Documentation: add some docs for errseq_t
...and fix up a few comments in the code. Signed-off-by: Jeff Layton <jlayton@redhat.com>
This commit is contained in:
parent
3acdfd280f
commit
80aafd50b6
|
@ -0,0 +1,149 @@
|
|||
The errseq_t datatype
|
||||
=====================
|
||||
An errseq_t is a way of recording errors in one place, and allowing any
|
||||
number of "subscribers" to tell whether it has changed since a previous
|
||||
point where it was sampled.
|
||||
|
||||
The initial use case for this is tracking errors for file
|
||||
synchronization syscalls (fsync, fdatasync, msync and sync_file_range),
|
||||
but it may be usable in other situations.
|
||||
|
||||
It's implemented as an unsigned 32-bit value. The low order bits are
|
||||
designated to hold an error code (between 1 and MAX_ERRNO). The upper bits
|
||||
are used as a counter. This is done with atomics instead of locking so that
|
||||
these functions can be called from any context.
|
||||
|
||||
Note that there is a risk of collisions if new errors are being recorded
|
||||
frequently, since we have so few bits to use as a counter.
|
||||
|
||||
To mitigate this, the bit between the error value and counter is used as
|
||||
a flag to tell whether the value has been sampled since a new value was
|
||||
recorded. That allows us to avoid bumping the counter if no one has
|
||||
sampled it since the last time an error was recorded.
|
||||
|
||||
Thus we end up with a value that looks something like this::
|
||||
|
||||
bit: 31..13 12 11..0
|
||||
+-----------------+----+----------------+
|
||||
| counter | SF | errno |
|
||||
+-----------------+----+----------------+
|
||||
|
||||
The general idea is for "watchers" to sample an errseq_t value and keep
|
||||
it as a running cursor. That value can later be used to tell whether
|
||||
any new errors have occurred since that sampling was done, and atomically
|
||||
record the state at the time that it was checked. This allows us to
|
||||
record errors in one place, and then have a number of "watchers" that
|
||||
can tell whether the value has changed since they last checked it.
|
||||
|
||||
A new errseq_t should always be zeroed out. An errseq_t value of all zeroes
|
||||
is the special (but common) case where there has never been an error. An all
|
||||
zero value thus serves as the "epoch" if one wishes to know whether there
|
||||
has ever been an error set since it was first initialized.
|
||||
|
||||
API usage
|
||||
=========
|
||||
Let me tell you a story about a worker drone. Now, he's a good worker
|
||||
overall, but the company is a little...management heavy. He has to
|
||||
report to 77 supervisors today, and tomorrow the "big boss" is coming in
|
||||
from out of town and he's sure to test the poor fellow too.

Dataset extract.

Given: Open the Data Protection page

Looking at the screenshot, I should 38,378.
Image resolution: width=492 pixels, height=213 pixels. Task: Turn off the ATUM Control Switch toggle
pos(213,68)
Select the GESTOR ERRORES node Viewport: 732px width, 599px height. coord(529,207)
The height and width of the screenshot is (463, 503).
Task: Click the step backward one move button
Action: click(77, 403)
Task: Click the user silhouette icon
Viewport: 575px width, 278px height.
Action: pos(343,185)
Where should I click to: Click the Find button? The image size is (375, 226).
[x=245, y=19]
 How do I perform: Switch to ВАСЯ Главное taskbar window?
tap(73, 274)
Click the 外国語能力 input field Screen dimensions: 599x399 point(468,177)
* * *
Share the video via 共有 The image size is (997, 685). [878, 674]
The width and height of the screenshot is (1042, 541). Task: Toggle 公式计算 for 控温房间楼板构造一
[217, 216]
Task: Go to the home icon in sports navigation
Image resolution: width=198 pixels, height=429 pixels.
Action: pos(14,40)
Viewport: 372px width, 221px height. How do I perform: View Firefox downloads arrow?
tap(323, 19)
---
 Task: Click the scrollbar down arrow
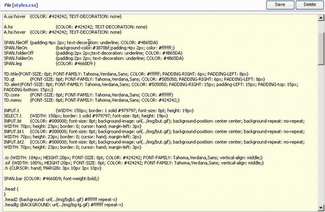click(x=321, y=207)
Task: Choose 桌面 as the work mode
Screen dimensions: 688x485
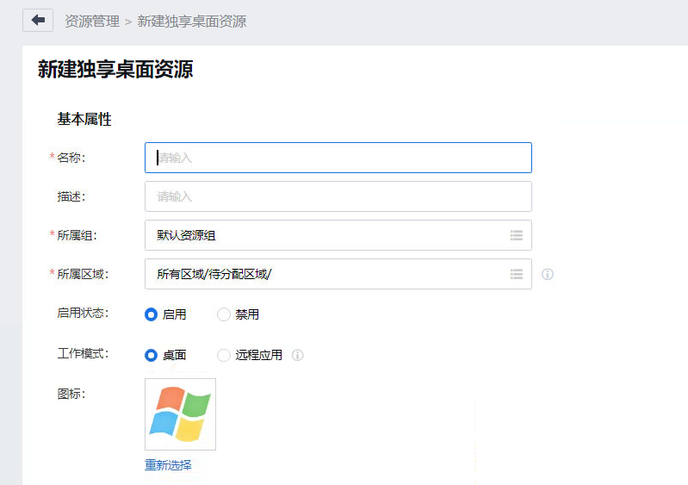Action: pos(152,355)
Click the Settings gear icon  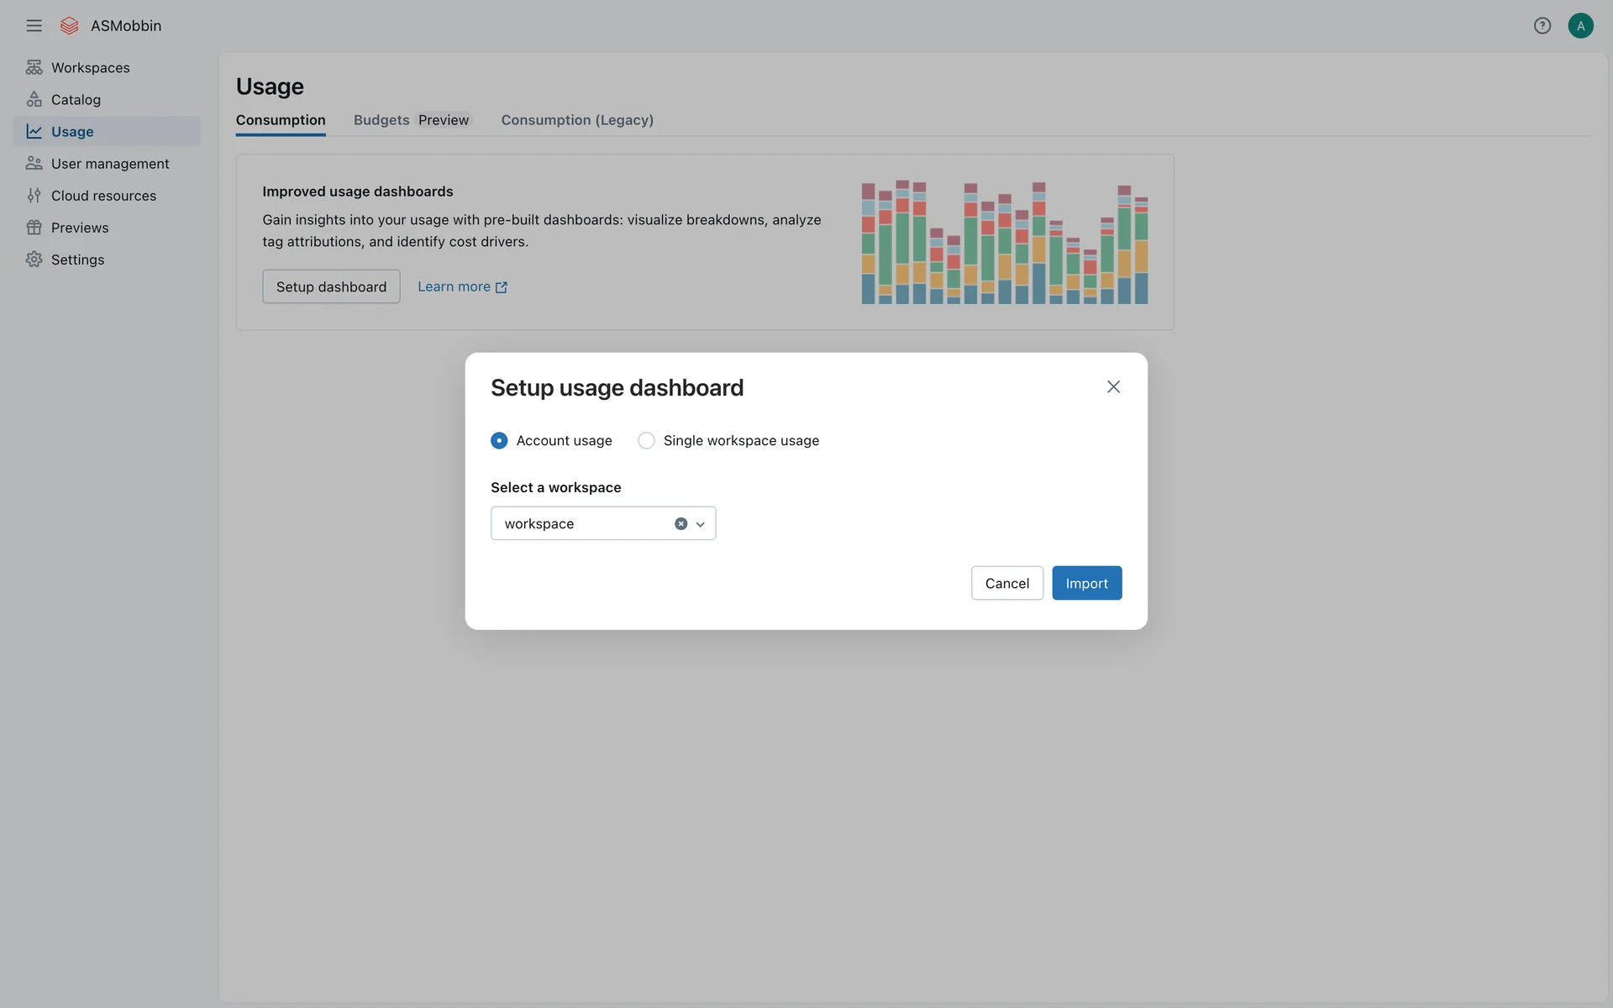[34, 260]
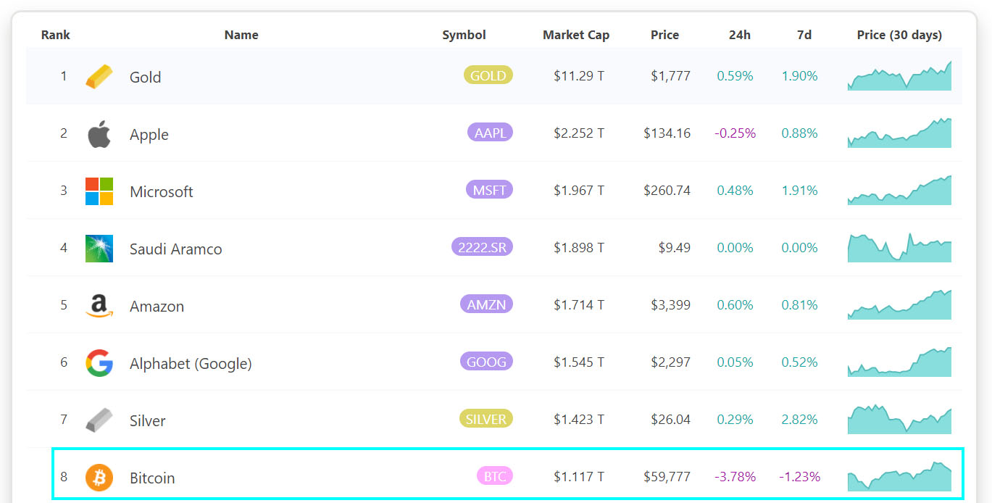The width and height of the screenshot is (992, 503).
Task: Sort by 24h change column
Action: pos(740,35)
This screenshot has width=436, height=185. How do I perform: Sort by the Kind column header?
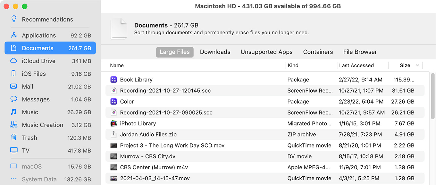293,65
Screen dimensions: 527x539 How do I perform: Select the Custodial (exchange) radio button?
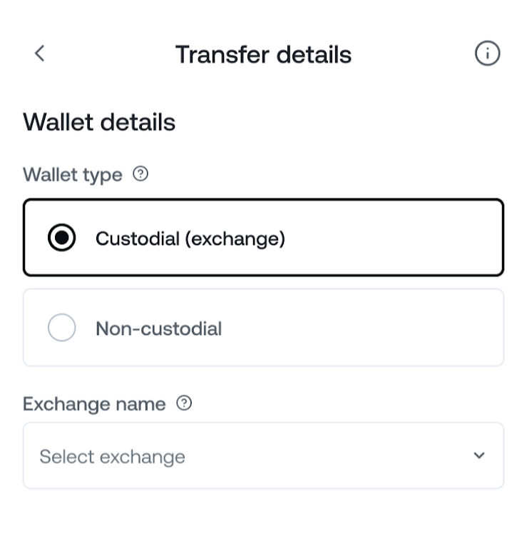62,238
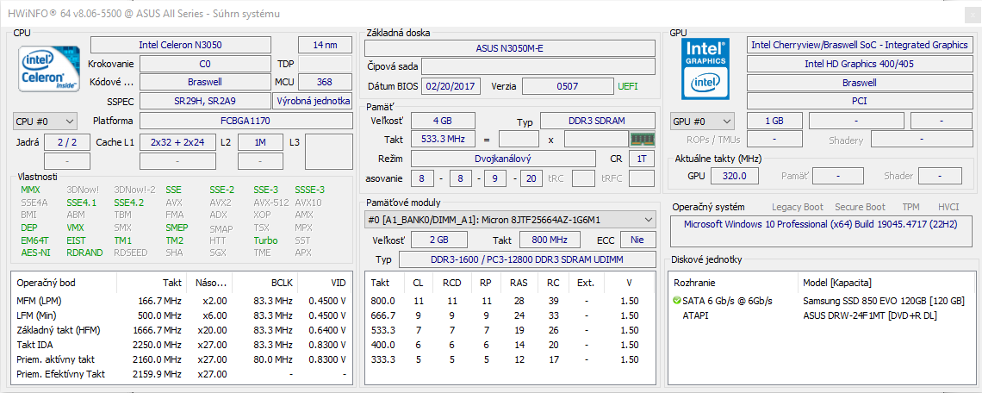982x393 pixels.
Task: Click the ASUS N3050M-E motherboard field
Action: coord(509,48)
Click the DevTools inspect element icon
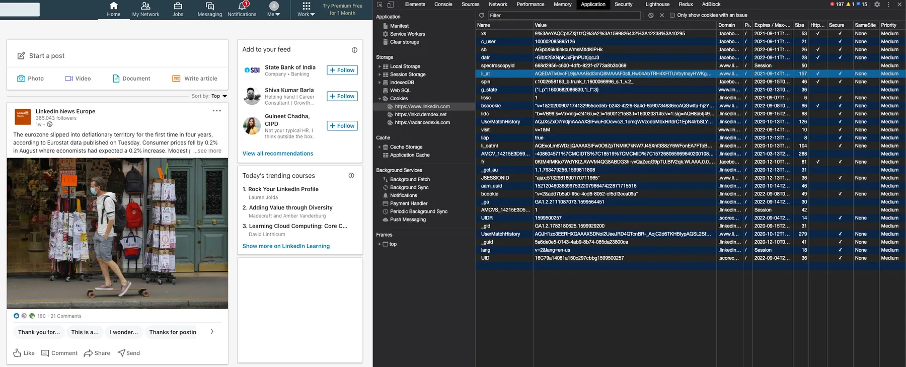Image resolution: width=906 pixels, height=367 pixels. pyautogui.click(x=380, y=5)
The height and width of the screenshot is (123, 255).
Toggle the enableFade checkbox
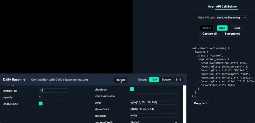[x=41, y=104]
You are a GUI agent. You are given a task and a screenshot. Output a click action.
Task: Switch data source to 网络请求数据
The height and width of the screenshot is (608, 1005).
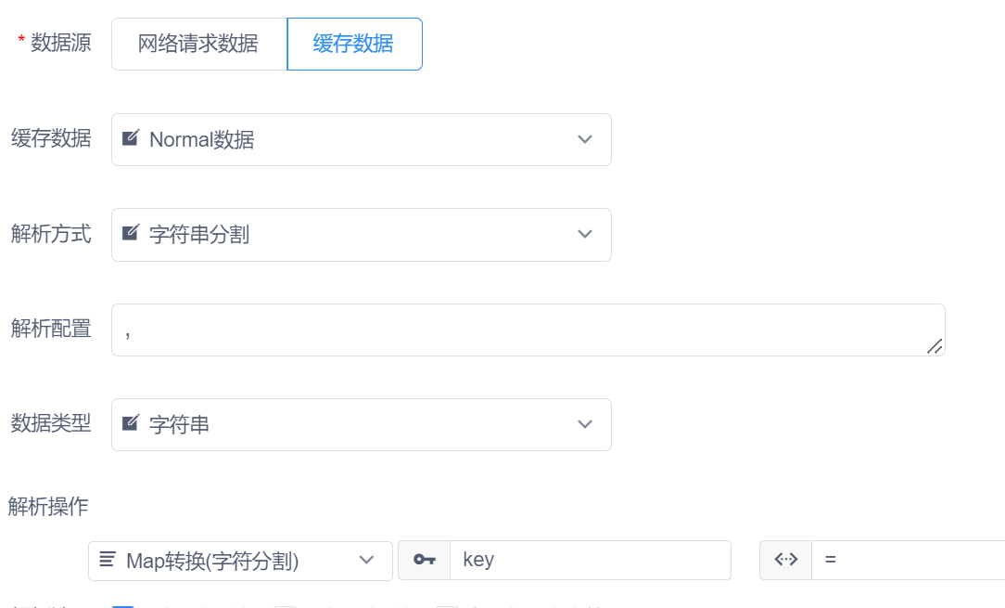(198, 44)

What to work on. Render this sentence from the errseq_t documentation in French: "A new errseq_t should always be zeroed out." The listing has no connection to the errseq_t documentation.

Task response. Un nouvel errseq_t doit toujours être mis à zéro.